→ **RECORDS SUPPLIED**:
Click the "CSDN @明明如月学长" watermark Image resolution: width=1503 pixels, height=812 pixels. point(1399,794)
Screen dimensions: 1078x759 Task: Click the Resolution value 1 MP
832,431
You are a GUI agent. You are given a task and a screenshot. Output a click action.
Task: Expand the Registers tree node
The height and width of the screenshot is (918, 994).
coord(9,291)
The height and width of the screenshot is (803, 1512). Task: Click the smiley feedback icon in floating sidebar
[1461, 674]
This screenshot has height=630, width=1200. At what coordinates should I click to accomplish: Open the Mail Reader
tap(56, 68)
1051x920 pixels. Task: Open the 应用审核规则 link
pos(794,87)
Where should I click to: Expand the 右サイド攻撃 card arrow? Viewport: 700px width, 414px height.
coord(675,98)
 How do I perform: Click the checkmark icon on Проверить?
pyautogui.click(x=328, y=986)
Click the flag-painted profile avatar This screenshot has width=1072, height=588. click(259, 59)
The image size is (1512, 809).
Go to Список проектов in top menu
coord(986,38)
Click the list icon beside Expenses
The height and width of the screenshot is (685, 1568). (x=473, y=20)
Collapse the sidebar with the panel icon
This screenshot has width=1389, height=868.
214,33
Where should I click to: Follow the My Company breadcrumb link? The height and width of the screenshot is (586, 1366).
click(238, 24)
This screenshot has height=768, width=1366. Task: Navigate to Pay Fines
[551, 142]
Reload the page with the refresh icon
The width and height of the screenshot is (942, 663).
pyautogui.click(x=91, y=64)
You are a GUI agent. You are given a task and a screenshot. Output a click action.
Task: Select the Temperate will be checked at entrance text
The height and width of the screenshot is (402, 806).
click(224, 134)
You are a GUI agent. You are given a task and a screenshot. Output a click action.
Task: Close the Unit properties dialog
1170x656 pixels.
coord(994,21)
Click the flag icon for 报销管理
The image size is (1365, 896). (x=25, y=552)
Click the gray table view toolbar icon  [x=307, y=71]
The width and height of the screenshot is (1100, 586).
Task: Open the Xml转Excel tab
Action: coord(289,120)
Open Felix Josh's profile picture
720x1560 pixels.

→ **WHAT YOU NEED TO DO**: For the string "profile", go through the entries above and copy each line where it occurs.

→ **RESULT**:
Click the flag-painted profile avatar This screenshot has width=1072, height=588. click(259, 59)
Open Felix Josh's profile picture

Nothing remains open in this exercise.